16. What is event delegation?

Instead of adding listeners to every child, add one to the parent:

// ❌ Listener on every button
document.querySelectorAll('button').forEach(btn => btn.addEventListener('click', handler));

// βœ… One listener on parent
document.getElementById('container').addEventListener('click', (e) => {
  if (e.target.matches('button')) handler(e);
});

17. What are generators?

Functions that can pause and resume, yielding multiple values:

function* range(start, end) {
  for (let i = start; i <= end; i++) yield i;
}
for (const n of range(1, 5)) console.log(n); // 1, 2, 3, 4, 5

18. What is the difference between deep copy and shallow copy?

const obj = { a: 1, b: { c: 2 } };

// Shallow: nested objects are still references
const shallow = { ...obj };
shallow.b.c = 99; // also changes obj.b.c!

// Deep: completely independent
const deep = structuredClone(obj);
deep.b.c = 99; // obj.b.c unchanged

19. What are WeakMap and WeakSet?

Like Map/Set but keys are weakly held β€” they don’t prevent garbage collection.
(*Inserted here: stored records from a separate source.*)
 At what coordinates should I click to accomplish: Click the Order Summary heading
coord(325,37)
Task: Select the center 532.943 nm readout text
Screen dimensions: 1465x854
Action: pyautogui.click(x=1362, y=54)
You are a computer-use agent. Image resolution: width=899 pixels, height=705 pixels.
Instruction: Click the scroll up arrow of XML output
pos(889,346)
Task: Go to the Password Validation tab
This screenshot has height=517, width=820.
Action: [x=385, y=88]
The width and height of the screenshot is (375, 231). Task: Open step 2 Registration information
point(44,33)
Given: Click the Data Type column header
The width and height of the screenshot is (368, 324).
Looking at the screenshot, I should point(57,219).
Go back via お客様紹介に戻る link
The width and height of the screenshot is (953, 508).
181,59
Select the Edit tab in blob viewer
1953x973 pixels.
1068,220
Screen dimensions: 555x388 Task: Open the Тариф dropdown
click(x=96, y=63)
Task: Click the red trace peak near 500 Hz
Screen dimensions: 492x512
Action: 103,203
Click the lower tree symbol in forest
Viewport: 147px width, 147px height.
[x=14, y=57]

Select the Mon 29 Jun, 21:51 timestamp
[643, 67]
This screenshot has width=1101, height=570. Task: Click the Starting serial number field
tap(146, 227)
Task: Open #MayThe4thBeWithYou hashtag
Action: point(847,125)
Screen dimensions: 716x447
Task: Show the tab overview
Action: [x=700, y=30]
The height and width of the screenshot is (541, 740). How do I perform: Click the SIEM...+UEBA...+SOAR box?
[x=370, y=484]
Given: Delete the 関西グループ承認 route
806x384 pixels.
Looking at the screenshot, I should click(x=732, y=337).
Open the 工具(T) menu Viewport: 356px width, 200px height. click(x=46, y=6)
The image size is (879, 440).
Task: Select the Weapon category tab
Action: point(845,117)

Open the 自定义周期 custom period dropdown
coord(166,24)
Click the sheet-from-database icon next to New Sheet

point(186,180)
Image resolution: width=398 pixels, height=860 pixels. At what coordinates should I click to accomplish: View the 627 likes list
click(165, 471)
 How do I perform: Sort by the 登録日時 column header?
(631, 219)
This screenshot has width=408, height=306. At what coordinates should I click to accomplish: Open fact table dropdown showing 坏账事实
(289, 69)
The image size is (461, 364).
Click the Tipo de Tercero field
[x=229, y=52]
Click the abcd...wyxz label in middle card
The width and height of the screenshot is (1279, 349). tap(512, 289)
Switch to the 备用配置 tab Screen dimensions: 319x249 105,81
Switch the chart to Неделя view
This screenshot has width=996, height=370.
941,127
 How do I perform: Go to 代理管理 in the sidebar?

Useful for caching without memory leaks.

const cache = new WeakMap();
function process(obj) {
  if (cache.has(obj)) return cache.get(obj);
  const result = expensiveOperation(obj);
  cache.set(obj, result);
  return result;
}

20. What is optional chaining and nullish coalescing?

// Optional chaining: safe property access
const city = user?.address?.city; // undefined if any part is null/undefined

// Nullish coalescing: default for null/undefined only
const name = user.name ?? 'Anonymous'; // only if null/undefined, not '' or 0

How to use this list

Don’t memorize answers word-for-word. Understand the concepts and be able to explain them in your own words with examples. Interviewers can tell the difference.